Kristin: In preparing last month’s topic on whether we care about science, I came across this reference to a book called “Why Religion is Natural and Science is Not“. The book description states:
In Why Religion is Natural and Science Is Not, Robert N. McCauley, one of the founding fathers of the cognitive science of religion, argues that our minds are better suited to religious belief than to scientific inquiry. Drawing on the latest research and illustrating his argument with commonsense examples, McCauley argues that religion has existed for many thousands of years in every society because the kinds of explanations it provides are precisely the kinds that come naturally to human minds. Science, on the other hand, is a much more recent and rare development because it reaches radical conclusions and requires a kind of abstract thinking that only arises consistently under very specific social conditions. Religion makes intuitive sense to us, while science requires a lot of work.
This description, read in conjunction with Craig Cormick’s talk (that we also explored last month – how values might make us reject science) is worrying – does religion make more sense?
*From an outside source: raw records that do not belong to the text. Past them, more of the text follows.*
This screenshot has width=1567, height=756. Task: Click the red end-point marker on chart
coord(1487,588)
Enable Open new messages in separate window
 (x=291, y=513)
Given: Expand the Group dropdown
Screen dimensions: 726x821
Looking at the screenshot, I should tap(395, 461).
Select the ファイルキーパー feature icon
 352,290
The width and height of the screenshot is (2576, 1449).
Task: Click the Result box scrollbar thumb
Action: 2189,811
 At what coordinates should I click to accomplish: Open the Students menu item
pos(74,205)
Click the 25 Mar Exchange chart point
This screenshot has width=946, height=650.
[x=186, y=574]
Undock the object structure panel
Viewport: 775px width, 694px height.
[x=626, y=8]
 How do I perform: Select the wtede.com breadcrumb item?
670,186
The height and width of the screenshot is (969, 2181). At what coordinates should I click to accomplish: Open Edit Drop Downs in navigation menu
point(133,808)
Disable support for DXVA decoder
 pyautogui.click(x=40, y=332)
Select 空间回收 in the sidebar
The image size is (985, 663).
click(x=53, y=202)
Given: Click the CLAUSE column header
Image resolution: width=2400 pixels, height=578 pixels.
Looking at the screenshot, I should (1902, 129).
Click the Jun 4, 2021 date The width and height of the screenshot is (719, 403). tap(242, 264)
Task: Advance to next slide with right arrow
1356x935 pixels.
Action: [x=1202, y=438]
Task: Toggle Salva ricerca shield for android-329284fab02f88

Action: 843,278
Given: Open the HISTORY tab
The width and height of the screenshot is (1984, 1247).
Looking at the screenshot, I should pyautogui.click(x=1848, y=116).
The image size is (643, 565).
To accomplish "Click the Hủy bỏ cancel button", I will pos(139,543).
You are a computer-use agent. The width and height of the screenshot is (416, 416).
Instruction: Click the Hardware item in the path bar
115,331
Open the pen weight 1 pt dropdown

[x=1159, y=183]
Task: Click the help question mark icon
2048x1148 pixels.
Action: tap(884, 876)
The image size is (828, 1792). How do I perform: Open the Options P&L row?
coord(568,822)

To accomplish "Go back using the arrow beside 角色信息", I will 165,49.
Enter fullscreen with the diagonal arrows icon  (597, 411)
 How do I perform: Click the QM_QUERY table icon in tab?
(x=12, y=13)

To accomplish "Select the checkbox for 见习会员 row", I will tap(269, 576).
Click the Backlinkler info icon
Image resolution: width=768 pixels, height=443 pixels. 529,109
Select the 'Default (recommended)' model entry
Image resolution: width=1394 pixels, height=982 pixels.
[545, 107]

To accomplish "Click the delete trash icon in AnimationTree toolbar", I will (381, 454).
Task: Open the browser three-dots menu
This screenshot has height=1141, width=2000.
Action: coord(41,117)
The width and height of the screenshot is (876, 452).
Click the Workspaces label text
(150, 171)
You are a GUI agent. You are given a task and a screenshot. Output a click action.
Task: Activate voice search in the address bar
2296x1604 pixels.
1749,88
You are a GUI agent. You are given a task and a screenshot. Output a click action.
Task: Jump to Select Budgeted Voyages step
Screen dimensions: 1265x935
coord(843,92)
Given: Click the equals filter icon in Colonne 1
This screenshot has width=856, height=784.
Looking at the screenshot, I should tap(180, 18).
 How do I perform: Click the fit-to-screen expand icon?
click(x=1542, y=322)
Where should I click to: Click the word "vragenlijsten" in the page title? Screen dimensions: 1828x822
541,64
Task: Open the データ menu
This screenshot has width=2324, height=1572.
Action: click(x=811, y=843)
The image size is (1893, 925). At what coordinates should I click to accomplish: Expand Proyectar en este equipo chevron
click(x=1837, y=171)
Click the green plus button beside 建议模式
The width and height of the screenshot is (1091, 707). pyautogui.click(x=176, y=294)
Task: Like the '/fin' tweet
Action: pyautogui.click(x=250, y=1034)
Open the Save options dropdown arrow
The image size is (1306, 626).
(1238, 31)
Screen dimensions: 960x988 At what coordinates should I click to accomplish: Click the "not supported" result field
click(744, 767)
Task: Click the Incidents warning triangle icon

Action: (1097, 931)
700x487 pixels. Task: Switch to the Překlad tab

Alternatively, there’s Sam Harris’s TED talk on how science can answer moral problems. Is there a role for science in guiding us to what is just and right?
As Christmas draws close we’ll explore the links between science and religion. How does faith intersect with science? Do atheism and science go hand-in-hand? What role might religion play in science and vice-versa?
And best yet – from supernovas to faster-than-light-travel – we’ll ask you to put forward your scientific theories to explain the stories of Christmas!